:: SOURCE EXCERPT

Reputation: 28
This is my very first question on stackoverflow. I have a question about creating a bar plot with three categorical variables using R. I am only using R for three weeks, so I hoped you could help me with this problem.
I have a dataframe that summarizes the number of females and males in two places (place1 and place2) per age group. I am interested in the proportions of males and females in both places and per age group for comparison. The data looks as follows:
# Females
data_female <- data.frame(agegroup = c("0-4","5-14","15-24","25-44","45-64","65-74","75-120"),
number_place1 = c(7000, 12000, 15000,40000, 36000, 10000, 13000),
number_place2 = c(163000, 360000, 350000,800000, 900000, 360000, 370000))
# Extra columns
data_female <- data_female %>%
mutate(percentage_place1 = number / sum(number) * 100,
percentage_place2 = number / sum(number) * 100,
gender = "F") %>%
select(agegroup, percentage_place1, percentage_place2, gender)
# Males
data_male <- data.frame(agegroup = c("0-4","5-14","15-24","25-44","45-64","65-74","75-120"),
number_place1 = c(6000, 13000, 13000,38000, 37000, 9000, 12000),
number_place2 = c(161000, 340000, 320000,699000, 900230, 330600, 385000))
# Extra columns
data_male <- data_male %>%
mutate(percentage_place1 = number / sum(number) * 100,
percentage_place2 = number / sum(number) * 100,
gender = "M") %>%
select(agegroup, percentage_place1, percentage_place2, gender)
Both dataframes are then combined into one and 'pivot_longer' is used to create a 'long' dataframe:
data <- rbind(data_females, data_males)
data_long <- data %>%
rename(place1 = percentage_place1, place2 = percentage_place2) %>%
pivot_longer(cols = c("place1","place2"),names_to = "place", values_to = "percentage")
In the end I have a dataframe with following columns:
From this dataframe, I want to create a graph that looks exactly like the figure that can be found here:
It is a bar graph with:
For now, I have a figure with code like this:
ggplot(data_long, aes(x= agegroup, y=percentage, fill=interaction(place,sex))) +
geom_bar(position='dodge', stat='identity') +
facet_wrap( ~ name)

::::
:: EXTRACTED MATERIAL

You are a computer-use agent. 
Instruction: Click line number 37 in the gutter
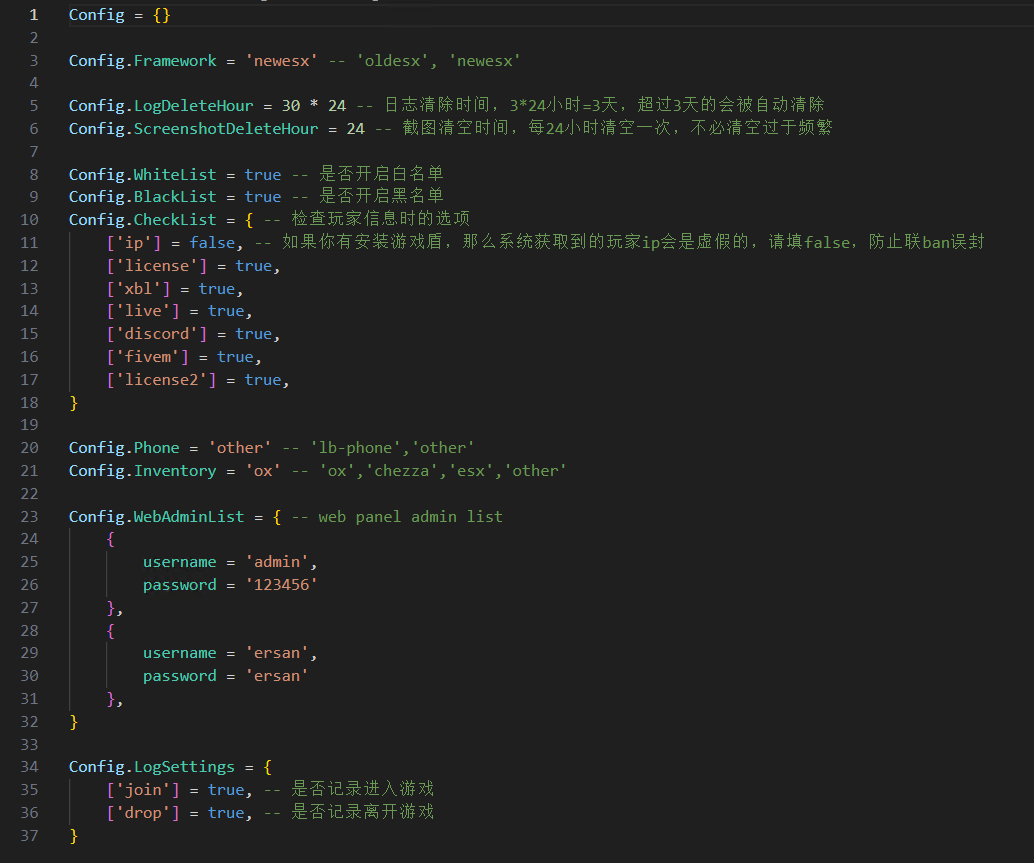(x=29, y=835)
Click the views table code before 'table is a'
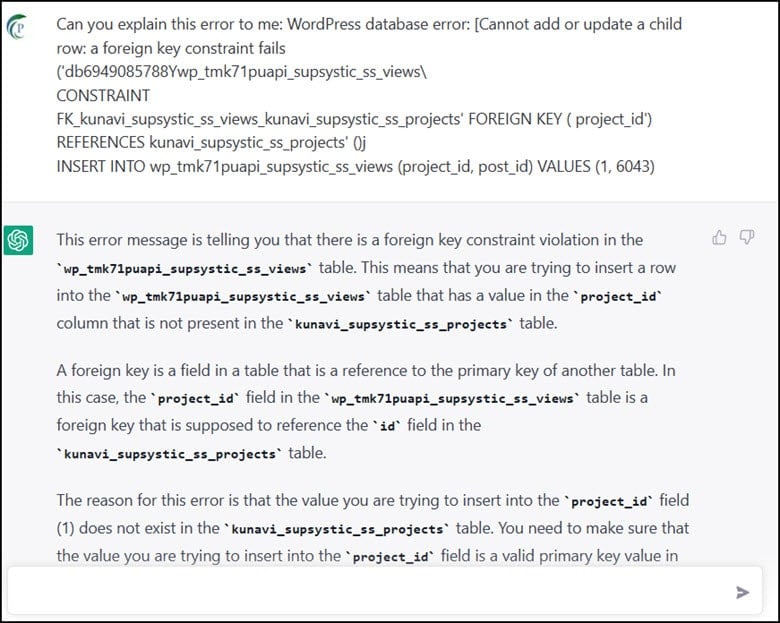 [452, 399]
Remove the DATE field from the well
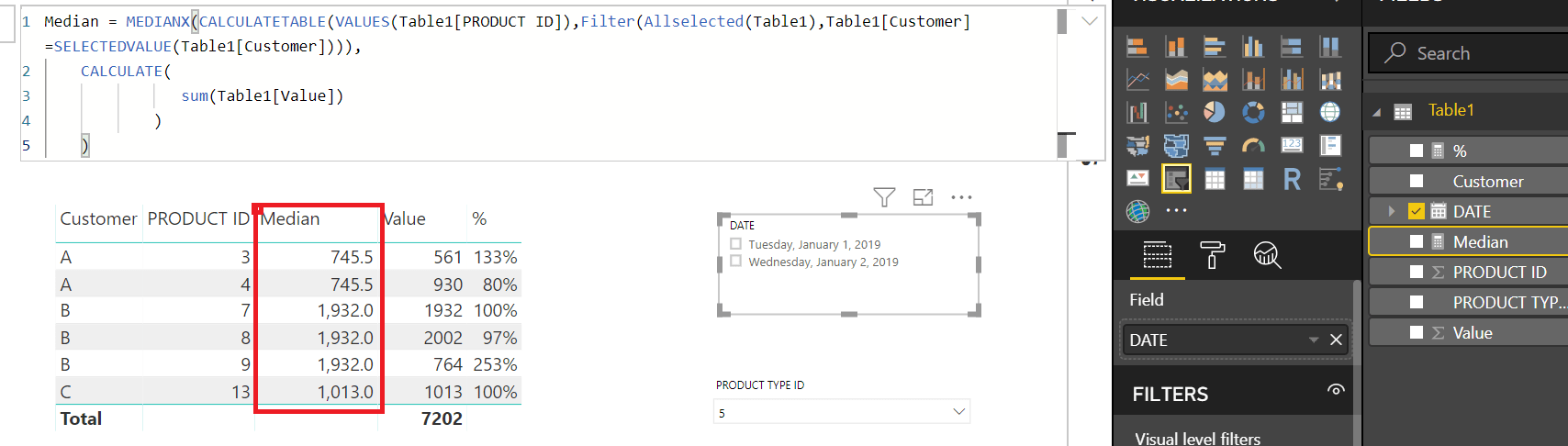This screenshot has width=1568, height=446. pyautogui.click(x=1336, y=340)
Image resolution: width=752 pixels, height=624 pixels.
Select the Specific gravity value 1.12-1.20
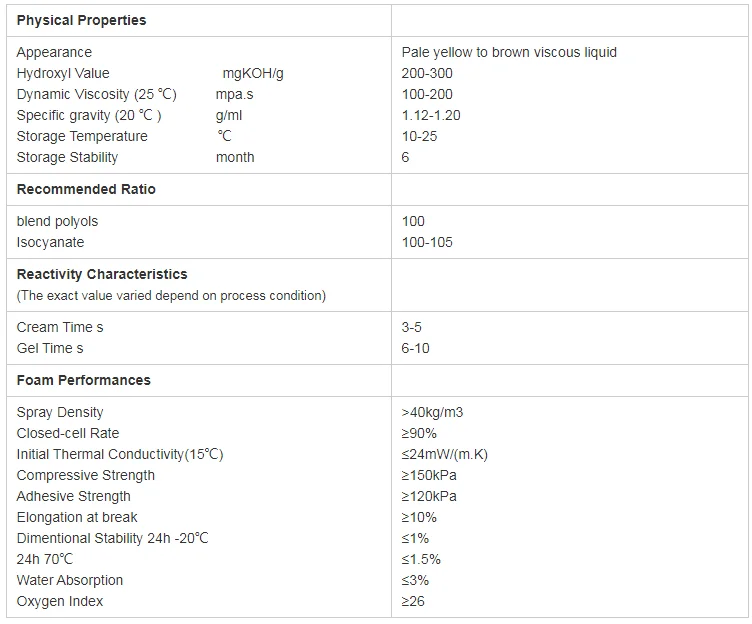431,115
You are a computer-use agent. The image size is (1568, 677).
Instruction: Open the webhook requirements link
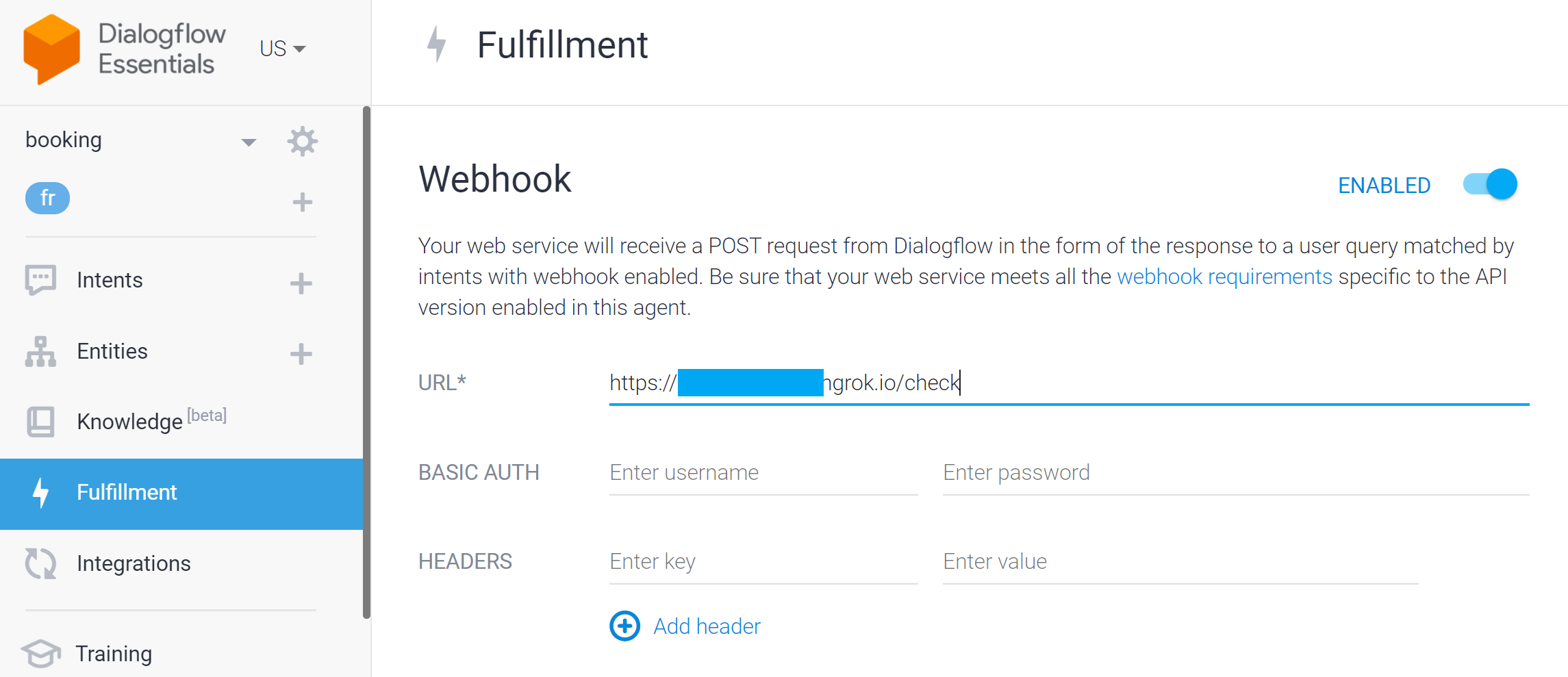pyautogui.click(x=1224, y=277)
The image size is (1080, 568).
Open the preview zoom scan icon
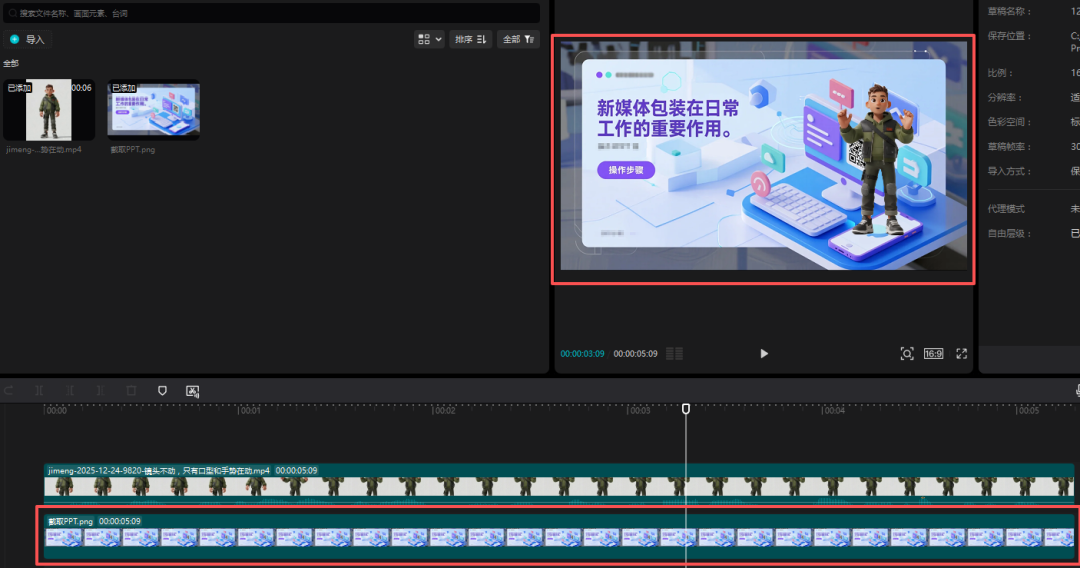(906, 353)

::::

- SET TASKS
**a.** In the R bar plot question, list every age group defined in the agegroup vectors.
**b.** Continue the R bar plot question, picking up after its final line of code.

- THE ANSWERS
**a.** 0-4, 5-14, 15-24, 25-44, 45-64, 65-74, 75-120

**b.**
This figure has two larger columns, "place1" and "place2" (because of face_wrap()), but I want to combine them into one column graph as the example figure. Plus, how can I create this nice table underneath the bar graph as in the example?
I hope it is clear what I mean. Is there someone who has experience with creating such figures?
Upvotes: 1
Views: 1295
Reputation: 174348
You can use the "sneaky facets" approach.
First ensure that your categorical variables are in the desired order:
agelevels <- c("0-4", "5-14", "15-24", "25-44", "45-64", "65-74", "75-120")
data_long <- data_long %>% mutate(agegroup = factor(agegroup, agelevels),
gender = factor(gender, c("M", "F")))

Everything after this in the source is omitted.